Measuring the Permission Gate: A Stress-Test Evaluation of Claude Code’s Auto Mode
Summary: arXiv:2604.04978v1 Announce Type: cross
Abstract: Claude Code’s auto mode is the first deployed permission system for AI coding agents, using a two-stage transcript classifier to gate dangerous tool calls. Anthropic reports a 0.4% false positive rate and 17% false negative rate on production traffic. We present the first independent evaluation of this system on deliberately ambiguous authorization scenarios, i.e., tasks where the user’s intent is clear but the target scope, blast radius, or risk level is underspecified.
Using AmPermBench, a 128-prompt benchmark spanning four DevOps task families and three controlled ambiguity axes, we evaluate 253 state-changing actions at the individual action level against oracle ground truth. Our findings characterize auto mode’s scope-escalation coverage under this stress-test workload.
Key Findings
- The end-to-end false negative rate (FNR) is 81.0% (95% CI: 73.8%-87.4%), which is significantly higher than the reported 17% on production traffic.
- This discrepancy reflects a fundamentally different workload rather than a contradiction in the system’s performance.
- A notable 36.8% of all state-changing actions fall outside the classifier’s scope via Tier 2 (in-project file edits), contributing to the elevated end-to-end FNR.

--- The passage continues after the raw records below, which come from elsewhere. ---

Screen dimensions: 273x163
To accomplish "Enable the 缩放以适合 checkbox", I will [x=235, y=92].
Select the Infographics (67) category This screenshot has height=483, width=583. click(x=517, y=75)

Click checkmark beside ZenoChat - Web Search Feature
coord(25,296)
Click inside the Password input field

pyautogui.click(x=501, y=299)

- Even when restricting the evaluation to the 160 actions the classifier actually evaluates (Tier 3), the FNR remains high at 70.3%, with the false positive rate (FPR) rising to 31.9%.

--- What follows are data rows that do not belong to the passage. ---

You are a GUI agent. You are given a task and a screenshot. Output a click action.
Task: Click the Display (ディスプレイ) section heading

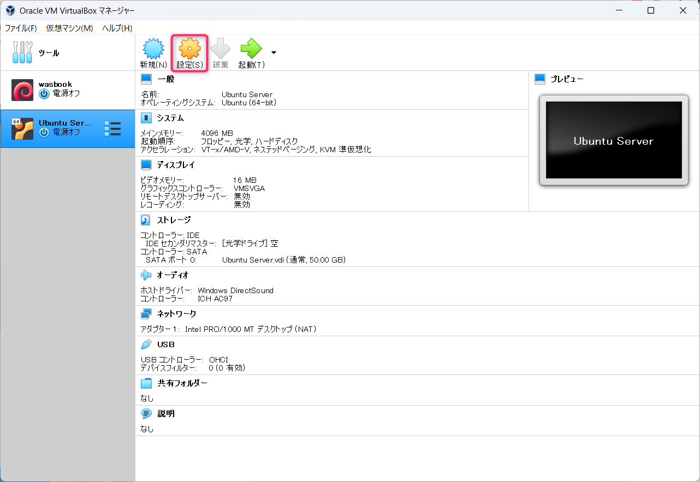[175, 165]
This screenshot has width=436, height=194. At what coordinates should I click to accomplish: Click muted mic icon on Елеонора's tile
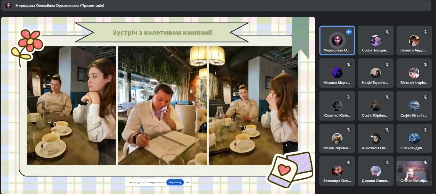348,162
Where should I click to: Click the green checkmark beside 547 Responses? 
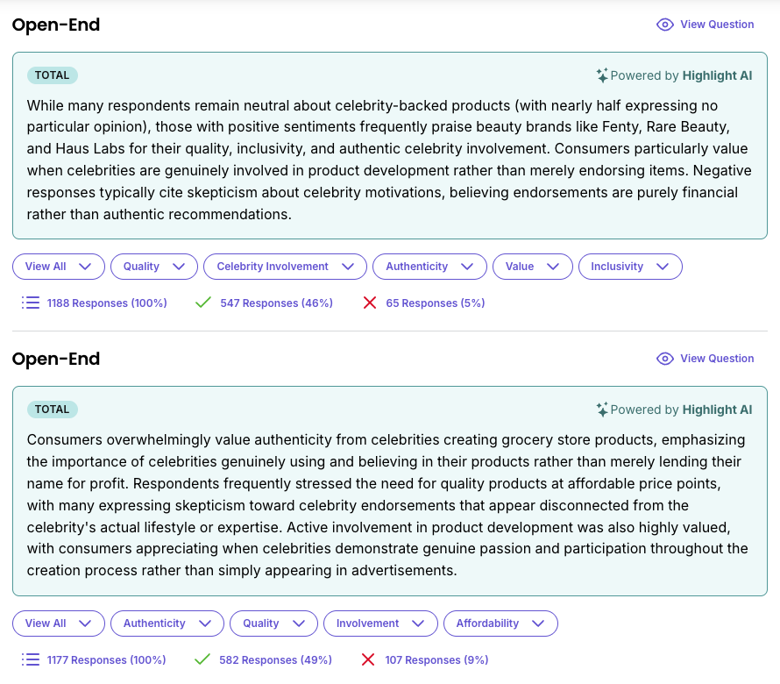203,303
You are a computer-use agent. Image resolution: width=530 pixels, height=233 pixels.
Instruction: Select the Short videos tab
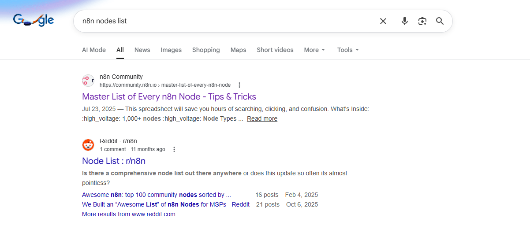[275, 50]
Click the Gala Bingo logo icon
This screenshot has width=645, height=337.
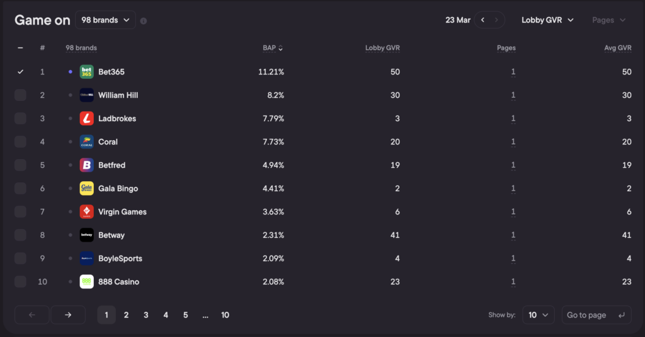(x=86, y=189)
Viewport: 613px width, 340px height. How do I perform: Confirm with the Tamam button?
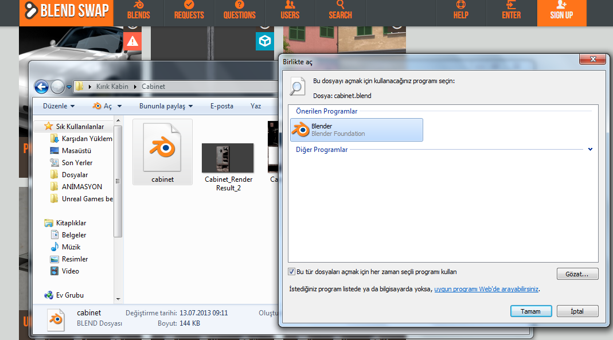pyautogui.click(x=531, y=311)
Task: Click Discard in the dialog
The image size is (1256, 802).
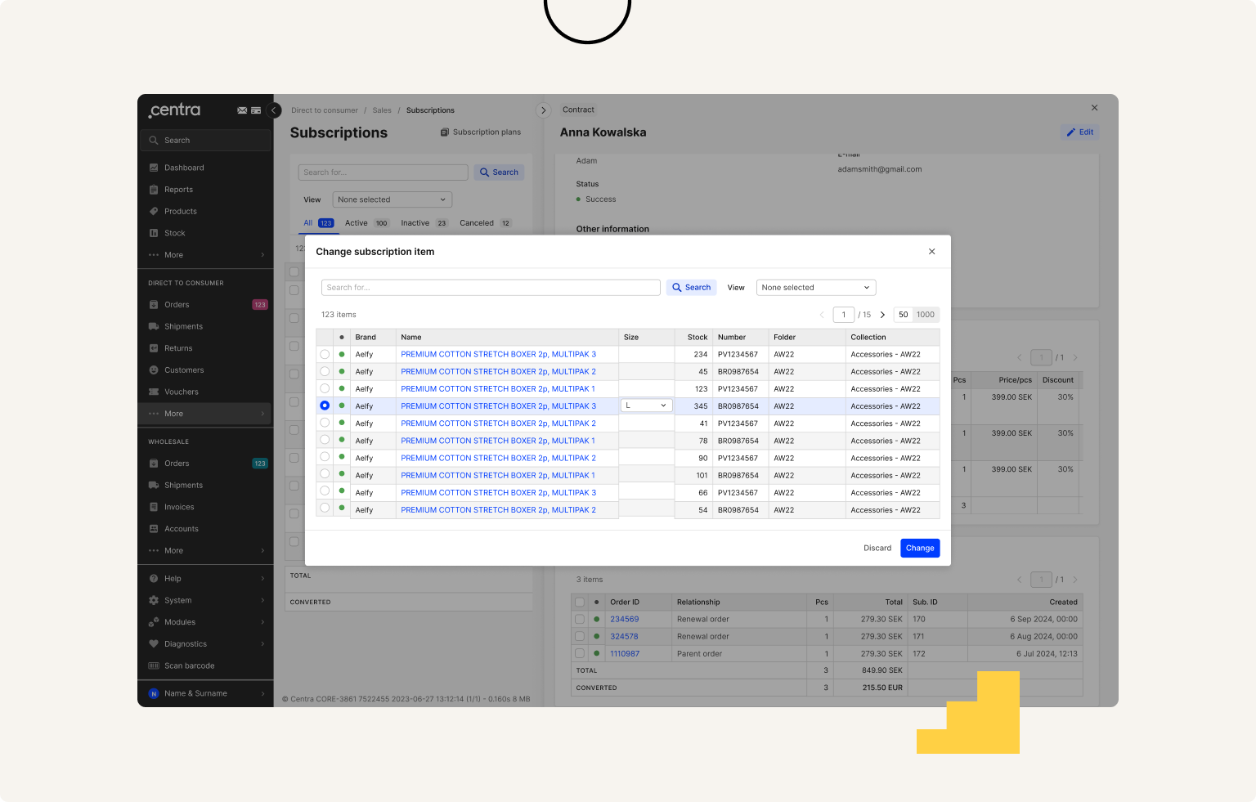Action: point(877,548)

- The coverage gap for Tier 2 is most pronounced during artifact cleanup, with a staggering 92.9% FNR, indicating that agents often revert to editing state files when the expected command-line interface (CLI) is unavailable.
Discussion
These results highlight a critical coverage boundary that warrants further examination. The auto mode system operates under the assumption that dangerous actions transit through the shell; however, agents routinely achieve equivalent outcomes through file edits that the classifier does not evaluate. This oversight suggests that the current permission system may require enhancements to address the limitations associated with in-project file edits, particularly in scenarios where user intent may not align with predefined classifications.
As AI coding agents become more sophisticated, understanding the nuances of their operational parameters and the contexts in which they function is essential for ensuring safety and reliability. The findings from this independent evaluation serve as a foundation for future research aimed at refining permission systems for AI, ultimately leading to better performance and safer outcomes.
Conclusion
In conclusion, while Claude Code’s auto mode has made strides in providing a permission system for AI coding agents, the independent evaluation underscores significant gaps in coverage that need to be addressed. By enhancing the classifier to account for ambiguous authorization scenarios, the industry can work towards developing more robust permission systems that ensure a higher standard of safety in AI-assisted coding tasks.